Un spectacle magnifique s’offrait à nos yeux : un ciel d’un bleu profond où étaient épinglés des milliards d’étoiles. La Voie lactée passait juste au-dessus de nous.
Les autres bulgares avaient rebroussé chemin. Peut-être avaient-ils trop peur… En tout cas, nous ne les avons jamais revus.
Nous sommes restés quelque temps à admirer les étoiles et à prendre de magnifiques photos avec l’appareil de Steven.
Au bout d’un moment, nous avons vu une voiture s’approcher. Elle arrivait droit sur le Buzludja. Mince, qui étaient ces gens ?!
Nous décidons de reprendre l’échelle en sens inverse et de rebrousser chemin plutôt que de nous retrouver face à face avec les nouveaux arrivants (qui pouvaient êtes synonymes de problèmes).
Une fois tout en bas, nous décidons d’explorer rapidement le sous-sol…
Apparemment, l’endroit est infesté de zombies et ils adorent faire peur aux étrangers. Je n’en ai pas vu un seul, heureusement !

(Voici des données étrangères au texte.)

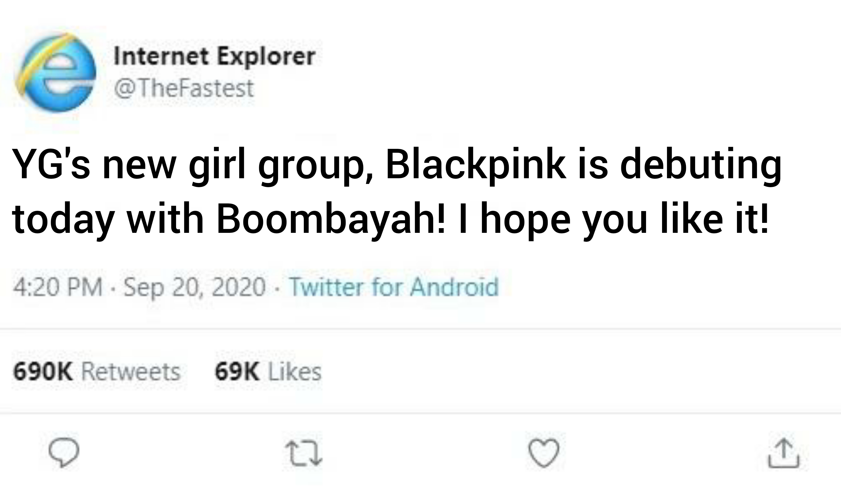The width and height of the screenshot is (841, 504).
Task: Open the Internet Explorer logo avatar
Action: [55, 73]
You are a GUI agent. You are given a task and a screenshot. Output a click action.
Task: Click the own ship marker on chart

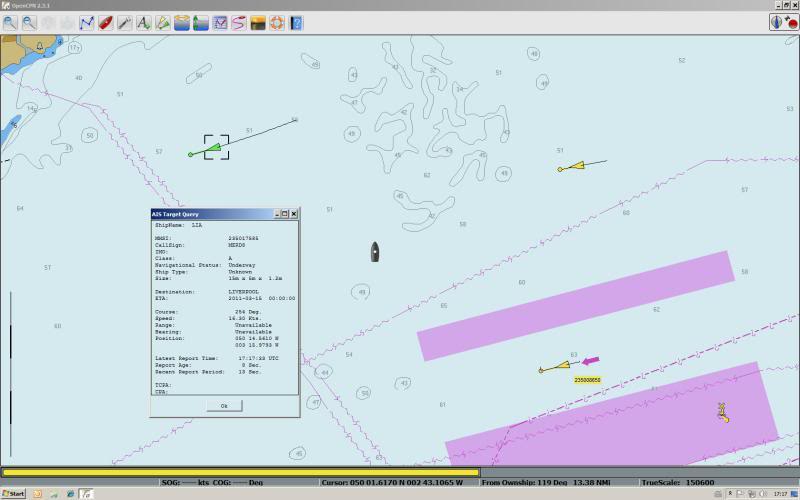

Au bout d’un petit moment, je me suis retrouvé dans une sorte de salle informatique où j’ai trouvé un sanctuaire dédié à deux Français, assassinés en ce lieu le 5 octobre 2012.
Une croix en bois ornait le mur où était disposé un bout de papier avec les noms d’Achille, 23 ans, et de Marrok, 29 ans ainsi que la date de leur meurtre. Un bouquet de fleurs défraîchi reposait à côté et, sur une étagère supérieure, une bible, les restes d’une bougie et un registre de condoléances complétaient la scène morbide.
C’est une blague, aucun français n’a été assassiné ici (J’ai tapé les noms sur Google et me suis rendu compte que les noms et les dates avaient été tirés du livre MEAT – Memoirs of a Psychopath).
De toute façon, il était grand temps de repartir d’ici. Il était 2 heures du matin et on commençait tous à être crevés.
Une fois sortie, on s’amuse à prendre de nouvelles photos. Les dernières en face du Buzludja.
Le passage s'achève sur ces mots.